自分の専門を聞かれ、「救急」と答えると、「それで、専門は」と聞き返されました。しかし、専門分野の細分化に伴い、既存の診療科の枠では救急医療を捉えきれなくなり、救急の専門医が求められるようになりました。そして、地域の救急医療の中核として救命救急センターが設置されました。

救命救急センターは、適切な高度医療の提供が求められます。しかし、救急専門医のみで広範囲の最先端医療を提供するのは困難です。我々のセンターは、救急専門医が中心となって運営していますが、院内の他診療科から多数の専門医の出向を受けています。協力してセンター内で完結できる場合は診療を完結し、必要があれば院内各科と連携して診療します。これにより、大学病院ならではの高度で良質な医療を提供できます。

また、医療の需要の変化にも対応していきます。病院前医療の充実のためにドクターヘリを導入、2010年から運航しています。災害に備え、災害派遣医療チーム(DMAT)や災害対応体制の整備も積極的に行っています。さらに、高齢化社会の進展による高齢救急患者の増加にも対応しなければなりません。
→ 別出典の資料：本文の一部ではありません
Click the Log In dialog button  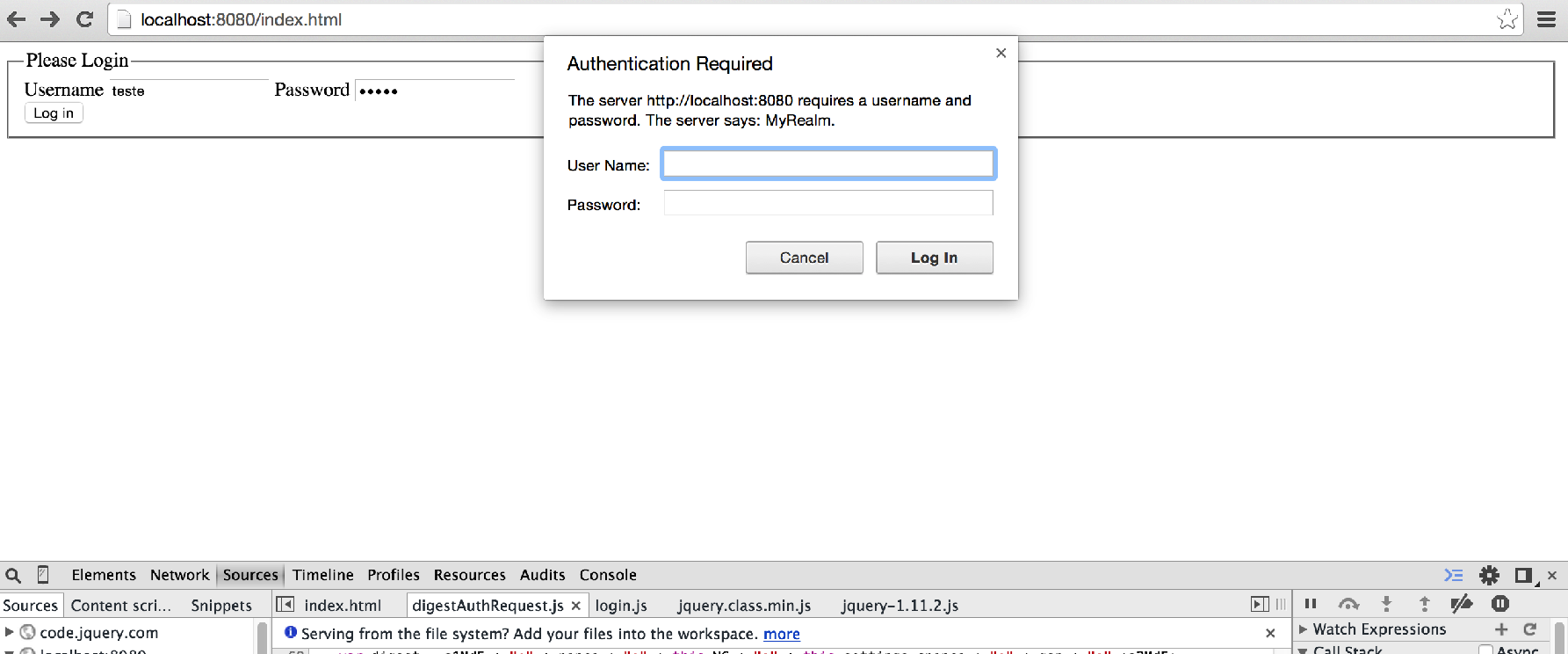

しかし、救急医として変わらず求められるものもあります。緊急性の高い患者の病態や必要な処置を迅速に判断し(Swiftness)、的確に行う技術(Skill)が必要です。そして、頑張っても、結果が良いとは限りません。結果に納得してもらうには、常に誠意(Sincerity)を持って事にあたる必要があります。私たちは、この『3S』を軸により良い救急医療を目指して努力を続けていきます。